Avoid letting every Tom, Dick and Marry deviate from Best Practices because (s)he wants to try something new – even if they are the smartest on your team. New things should be planned, tested, and then added to the roadmap, not just thrown into production adhoc.
I’d bet a dollar, most of the health checks and audit completed will have a slew of various storage, hardware and configurations from someone’s test or POC environment that became production and then got forgotten. I’ve done, and have been involved in enough POCs in the last 15 years to know how quickly someone’s POC can turn into production.
Somewhere above I mentioned road map in a nutshell a road map is sort of a life-cycle management plan to remove old stuff and update to new stuff. As I stated, you will need to be determined to stay on track with your road map Don’t be too aggressive here because as environments grow it takes a long time to properly phase the old out and the new in. Not to mention you will be juggling this with everything else going on. One more thing, don’t forget to celebrate these accomplishments and report them to your boss. Achieving a Milestones is important news.
5. Performance and Health Monitoring (Check Engine Lights)
I like to think of problem areas as check engine lights. Do not ignore check engine lights or your VMs will crash – correction – most likely lots of VMs will crash at the same time and services will be offline until the issues are fixed. Then the blame game starts and someone will say to you, “I knew about that problems but I didn’t have time to fix it because I was too busy supporting projects” – at this point you will go crazy!

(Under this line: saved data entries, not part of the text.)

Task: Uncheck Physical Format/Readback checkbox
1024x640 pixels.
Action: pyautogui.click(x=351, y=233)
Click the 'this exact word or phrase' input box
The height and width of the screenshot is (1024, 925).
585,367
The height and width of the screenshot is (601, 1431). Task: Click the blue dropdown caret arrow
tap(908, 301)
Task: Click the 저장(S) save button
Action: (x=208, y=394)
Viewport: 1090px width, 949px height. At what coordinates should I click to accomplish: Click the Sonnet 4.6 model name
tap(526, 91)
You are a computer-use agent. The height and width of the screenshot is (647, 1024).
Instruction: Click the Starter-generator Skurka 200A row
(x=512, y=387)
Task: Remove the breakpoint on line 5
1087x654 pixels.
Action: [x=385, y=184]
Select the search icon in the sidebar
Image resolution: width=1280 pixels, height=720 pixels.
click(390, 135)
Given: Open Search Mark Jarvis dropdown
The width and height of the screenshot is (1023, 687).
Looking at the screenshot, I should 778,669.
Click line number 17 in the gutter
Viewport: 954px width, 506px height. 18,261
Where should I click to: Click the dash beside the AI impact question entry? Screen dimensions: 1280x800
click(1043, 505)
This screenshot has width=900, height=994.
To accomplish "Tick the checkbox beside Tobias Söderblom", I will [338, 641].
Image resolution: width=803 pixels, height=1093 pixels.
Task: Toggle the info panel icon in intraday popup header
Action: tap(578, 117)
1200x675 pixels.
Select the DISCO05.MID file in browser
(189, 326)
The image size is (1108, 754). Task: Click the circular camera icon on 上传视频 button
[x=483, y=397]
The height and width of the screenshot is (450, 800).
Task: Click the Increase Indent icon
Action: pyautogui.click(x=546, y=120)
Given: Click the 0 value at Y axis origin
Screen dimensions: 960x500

Whether you use 3rd party tools or have custom scripts for monitoring performance and health, a good monitoring strategy is an absolutely must have requirement. Nothing is worst for a VI manager then calls at 2AM and support tickets related to poor performance of VMs. You and your team need to stay ahead of problems or else they will spread like fire and impact all the VMs running in your vDC (virtual data center).
The problems I’ve found are most tools try to do too much, and normally are bad at reporting what is important. Alert and information overload about every VM, vDisk, vCPU, memory, ESX host or cluster will soon get ignored (Out of the 5000 emails sent, which one is important, right?). Not to mention how much it takes to customize some tools to work right or give you what you need. Also, a lot of tools will requires a full-time resource from your team to focus on fixing all the issues they find, and believe me even the healthiest environment will generate loads of alerts.
6. Capacity Management
Building too much capacity or not enough can be costly. The trick here is to build a set known amount of capacity, and then allow the capacity to be consumed. Then on a set schedule rebuild the capacity back. Trying to build capacity “Just in Time” will always keep you behind the curb and reactive, however, building a pool of capacity is more like having “Capacity as a Service” and allows you to control when you build and how much you need to rebuild. Both work – just one is reactive and the other is proactive. This item is a huge topic of its own and I will try to cover it another day.
Summary
To summarize what I’ve written, Managing Virtual Infrastructure 101 is more about trying to manage virtual infrastructure from a broad scope and planned set of practices, rather then from an ever evolving dysfunctional sprawl from hardware, to storage, to network, to VM, and finally to the guest OS thrown together as it’s required.
Learn to see the big picture and avoid anything temporary because once it’s in production it will not be easy to undo.
Note: this is for large environment with multiple members; smaller shops may have one or two people doing everything from landing hardware to installing networks. The two are different and will have their own set of challenges. This blog focuses on the larger shop with dedicated teams.